**What you need to do**
1. List every nation named in the jellyfish text below as having markets where both species are sold.
2. Carry on the jellyfish text below, picking up after its final sentence.

**Text**
C. orsini is included among this group of popular edible jellyfish. C. orsini is greatly prized for its nutritional value and gourmet appeal, especially in nations across Southeast Asia.

Both species are found for sale in markets of the nations Japan, Philippines, Vietnam, Malaysia, Thailand, Indonesia, Singapore, and Myanmar.

== Jellyfish Blooming ==
Jellyfish blooms are frequently associated with the deterioration of coastal marine ecosystems in scientific discourse. Specifically, scyphozoan jellyfish stand out due to their notable size and capacity to create dense blooms during specific times of the year. Lately, there have been more frequent reports of jellyfish blooms occurring in various regions globally. Some suggest that this uptick in occurrences could be linked to overfishing and other human activities disrupting marine ecosystems. Additionally, jellyfish blooms disrupt commercial fisheries, tourism, and coastal power production, leading to predominantly negative effects on these industries and ecosystems.

**Excerpted records**

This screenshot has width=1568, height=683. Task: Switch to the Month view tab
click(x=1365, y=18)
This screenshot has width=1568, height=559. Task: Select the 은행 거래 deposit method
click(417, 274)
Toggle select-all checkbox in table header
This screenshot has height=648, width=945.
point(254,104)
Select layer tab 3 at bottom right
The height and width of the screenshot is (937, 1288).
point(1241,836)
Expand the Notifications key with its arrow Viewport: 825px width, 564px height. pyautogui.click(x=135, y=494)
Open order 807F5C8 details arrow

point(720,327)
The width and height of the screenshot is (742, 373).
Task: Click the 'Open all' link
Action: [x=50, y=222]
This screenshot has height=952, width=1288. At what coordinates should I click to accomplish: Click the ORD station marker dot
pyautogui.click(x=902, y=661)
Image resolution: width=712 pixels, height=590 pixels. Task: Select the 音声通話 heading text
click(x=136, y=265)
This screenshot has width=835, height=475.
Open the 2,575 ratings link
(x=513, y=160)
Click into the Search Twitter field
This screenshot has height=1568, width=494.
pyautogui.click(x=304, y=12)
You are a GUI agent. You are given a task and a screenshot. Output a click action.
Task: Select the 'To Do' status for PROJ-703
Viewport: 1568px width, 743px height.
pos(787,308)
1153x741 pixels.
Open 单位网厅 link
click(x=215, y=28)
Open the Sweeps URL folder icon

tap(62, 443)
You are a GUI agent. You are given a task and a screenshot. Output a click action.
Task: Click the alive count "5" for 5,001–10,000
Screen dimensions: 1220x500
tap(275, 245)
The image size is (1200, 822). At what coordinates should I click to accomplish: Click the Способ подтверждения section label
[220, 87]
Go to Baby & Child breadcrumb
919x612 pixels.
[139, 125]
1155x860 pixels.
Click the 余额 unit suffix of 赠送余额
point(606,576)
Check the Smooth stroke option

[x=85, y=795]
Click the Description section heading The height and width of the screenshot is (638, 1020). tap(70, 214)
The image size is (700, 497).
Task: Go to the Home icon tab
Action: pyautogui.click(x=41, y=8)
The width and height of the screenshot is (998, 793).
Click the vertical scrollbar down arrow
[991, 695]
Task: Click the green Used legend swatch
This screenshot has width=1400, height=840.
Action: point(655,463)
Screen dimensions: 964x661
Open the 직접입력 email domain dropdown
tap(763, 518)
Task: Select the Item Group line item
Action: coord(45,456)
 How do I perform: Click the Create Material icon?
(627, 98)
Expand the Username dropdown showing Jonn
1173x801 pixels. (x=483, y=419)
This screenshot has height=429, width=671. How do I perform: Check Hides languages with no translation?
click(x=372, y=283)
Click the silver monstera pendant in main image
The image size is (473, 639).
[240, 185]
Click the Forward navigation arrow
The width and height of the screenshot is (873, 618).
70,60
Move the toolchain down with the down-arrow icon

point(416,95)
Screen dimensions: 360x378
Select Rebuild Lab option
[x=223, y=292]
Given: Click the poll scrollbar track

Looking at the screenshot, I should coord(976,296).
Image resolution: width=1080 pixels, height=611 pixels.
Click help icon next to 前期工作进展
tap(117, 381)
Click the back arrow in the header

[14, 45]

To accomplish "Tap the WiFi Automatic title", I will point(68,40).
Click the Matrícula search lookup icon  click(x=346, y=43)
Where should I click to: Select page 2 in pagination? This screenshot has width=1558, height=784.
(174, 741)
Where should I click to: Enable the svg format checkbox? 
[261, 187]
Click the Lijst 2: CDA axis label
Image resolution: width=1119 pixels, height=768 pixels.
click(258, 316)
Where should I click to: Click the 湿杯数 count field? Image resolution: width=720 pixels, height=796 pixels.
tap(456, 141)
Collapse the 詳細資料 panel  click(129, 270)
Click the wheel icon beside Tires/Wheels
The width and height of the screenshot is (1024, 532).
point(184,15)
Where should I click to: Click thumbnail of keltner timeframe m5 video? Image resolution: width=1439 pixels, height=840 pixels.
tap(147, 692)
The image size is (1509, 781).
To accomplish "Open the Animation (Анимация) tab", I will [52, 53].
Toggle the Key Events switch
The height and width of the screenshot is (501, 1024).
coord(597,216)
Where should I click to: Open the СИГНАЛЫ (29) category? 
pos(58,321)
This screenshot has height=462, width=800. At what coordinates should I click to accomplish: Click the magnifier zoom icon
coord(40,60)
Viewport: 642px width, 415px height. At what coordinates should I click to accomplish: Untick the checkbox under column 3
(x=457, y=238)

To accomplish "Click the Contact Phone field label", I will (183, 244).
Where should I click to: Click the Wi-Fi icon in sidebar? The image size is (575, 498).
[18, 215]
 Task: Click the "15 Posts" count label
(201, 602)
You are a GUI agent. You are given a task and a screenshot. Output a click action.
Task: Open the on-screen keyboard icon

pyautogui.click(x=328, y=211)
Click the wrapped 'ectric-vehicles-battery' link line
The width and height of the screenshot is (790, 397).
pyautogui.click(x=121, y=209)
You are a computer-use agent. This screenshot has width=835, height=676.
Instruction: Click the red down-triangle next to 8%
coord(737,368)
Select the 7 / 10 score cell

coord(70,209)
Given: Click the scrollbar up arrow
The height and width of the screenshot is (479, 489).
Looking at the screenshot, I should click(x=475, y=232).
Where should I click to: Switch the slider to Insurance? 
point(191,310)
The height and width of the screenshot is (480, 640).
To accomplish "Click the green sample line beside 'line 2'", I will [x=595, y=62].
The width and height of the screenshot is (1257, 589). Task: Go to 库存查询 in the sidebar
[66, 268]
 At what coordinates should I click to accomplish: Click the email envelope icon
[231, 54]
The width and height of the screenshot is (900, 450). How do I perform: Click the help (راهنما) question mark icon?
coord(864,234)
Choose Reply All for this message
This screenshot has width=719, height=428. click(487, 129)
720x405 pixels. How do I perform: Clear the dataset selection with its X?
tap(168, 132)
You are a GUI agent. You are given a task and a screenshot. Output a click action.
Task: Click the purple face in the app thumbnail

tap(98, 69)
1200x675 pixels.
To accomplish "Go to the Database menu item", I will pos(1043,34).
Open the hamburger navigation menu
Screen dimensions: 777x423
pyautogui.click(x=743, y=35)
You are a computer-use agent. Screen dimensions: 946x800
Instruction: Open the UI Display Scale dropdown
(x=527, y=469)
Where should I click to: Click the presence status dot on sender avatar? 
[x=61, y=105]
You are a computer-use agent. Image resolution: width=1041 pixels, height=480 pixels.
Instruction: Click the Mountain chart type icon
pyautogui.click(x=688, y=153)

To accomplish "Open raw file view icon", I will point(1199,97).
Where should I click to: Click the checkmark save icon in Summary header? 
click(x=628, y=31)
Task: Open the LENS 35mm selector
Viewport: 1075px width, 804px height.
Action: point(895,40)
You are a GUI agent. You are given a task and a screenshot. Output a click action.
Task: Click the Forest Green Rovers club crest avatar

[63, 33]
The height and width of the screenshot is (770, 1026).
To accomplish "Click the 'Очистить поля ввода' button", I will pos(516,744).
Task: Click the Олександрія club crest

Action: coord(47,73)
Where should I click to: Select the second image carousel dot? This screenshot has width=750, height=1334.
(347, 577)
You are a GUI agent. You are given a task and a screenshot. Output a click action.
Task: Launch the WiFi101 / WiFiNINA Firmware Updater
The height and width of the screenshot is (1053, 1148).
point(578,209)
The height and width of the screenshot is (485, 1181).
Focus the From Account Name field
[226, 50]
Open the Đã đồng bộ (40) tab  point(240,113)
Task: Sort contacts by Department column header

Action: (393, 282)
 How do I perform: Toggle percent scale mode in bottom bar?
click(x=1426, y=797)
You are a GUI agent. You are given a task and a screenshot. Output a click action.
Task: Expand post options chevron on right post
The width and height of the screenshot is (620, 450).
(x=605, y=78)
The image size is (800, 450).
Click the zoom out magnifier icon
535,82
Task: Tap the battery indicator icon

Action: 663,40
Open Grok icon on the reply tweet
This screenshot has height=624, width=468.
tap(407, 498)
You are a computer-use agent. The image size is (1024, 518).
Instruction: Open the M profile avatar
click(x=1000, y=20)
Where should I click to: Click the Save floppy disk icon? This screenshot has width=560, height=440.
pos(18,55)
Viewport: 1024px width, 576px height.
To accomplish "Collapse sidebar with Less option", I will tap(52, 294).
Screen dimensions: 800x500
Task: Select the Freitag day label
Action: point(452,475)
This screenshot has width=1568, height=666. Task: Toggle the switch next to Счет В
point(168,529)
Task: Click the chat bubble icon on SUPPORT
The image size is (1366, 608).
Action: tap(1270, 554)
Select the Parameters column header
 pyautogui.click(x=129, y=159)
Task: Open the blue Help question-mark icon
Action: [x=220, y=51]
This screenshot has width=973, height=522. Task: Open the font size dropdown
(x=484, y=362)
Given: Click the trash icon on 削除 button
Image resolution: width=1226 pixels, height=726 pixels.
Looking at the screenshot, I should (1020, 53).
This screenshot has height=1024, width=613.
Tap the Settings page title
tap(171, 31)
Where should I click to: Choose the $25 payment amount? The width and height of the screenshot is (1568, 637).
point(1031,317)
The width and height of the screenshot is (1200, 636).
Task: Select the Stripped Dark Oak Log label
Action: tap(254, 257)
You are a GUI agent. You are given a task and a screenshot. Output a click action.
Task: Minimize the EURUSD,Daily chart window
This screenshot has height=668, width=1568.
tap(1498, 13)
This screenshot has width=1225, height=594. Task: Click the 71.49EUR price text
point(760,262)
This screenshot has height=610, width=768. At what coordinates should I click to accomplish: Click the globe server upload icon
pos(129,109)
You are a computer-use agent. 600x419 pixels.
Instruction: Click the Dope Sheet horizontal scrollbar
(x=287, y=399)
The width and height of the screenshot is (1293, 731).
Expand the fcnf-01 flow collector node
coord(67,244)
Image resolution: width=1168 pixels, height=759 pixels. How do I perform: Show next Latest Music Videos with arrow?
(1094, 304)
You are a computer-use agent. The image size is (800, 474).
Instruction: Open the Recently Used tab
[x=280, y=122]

**Answers given**
1. Japan, Philippines, Vietnam, Malaysia, Thailand, Indonesia, Singapore, Myanmar

2.
In the initial weeks of May 2002, fishermen along the western shore of Gwatar Bay noticed a significant presence of the medium-sized brown jellyfish, C. orsini. It appeared that C. orsini was also prevalent in the coastal waters of the Gulf of Oman. The reported consequences of this bloom included reduced catches in both artisanal and industrial fisheries, damage to fishing equipment, disruptions in the functioning of desalination plants, and impairment of seawater cooling systems used by coastal power plants.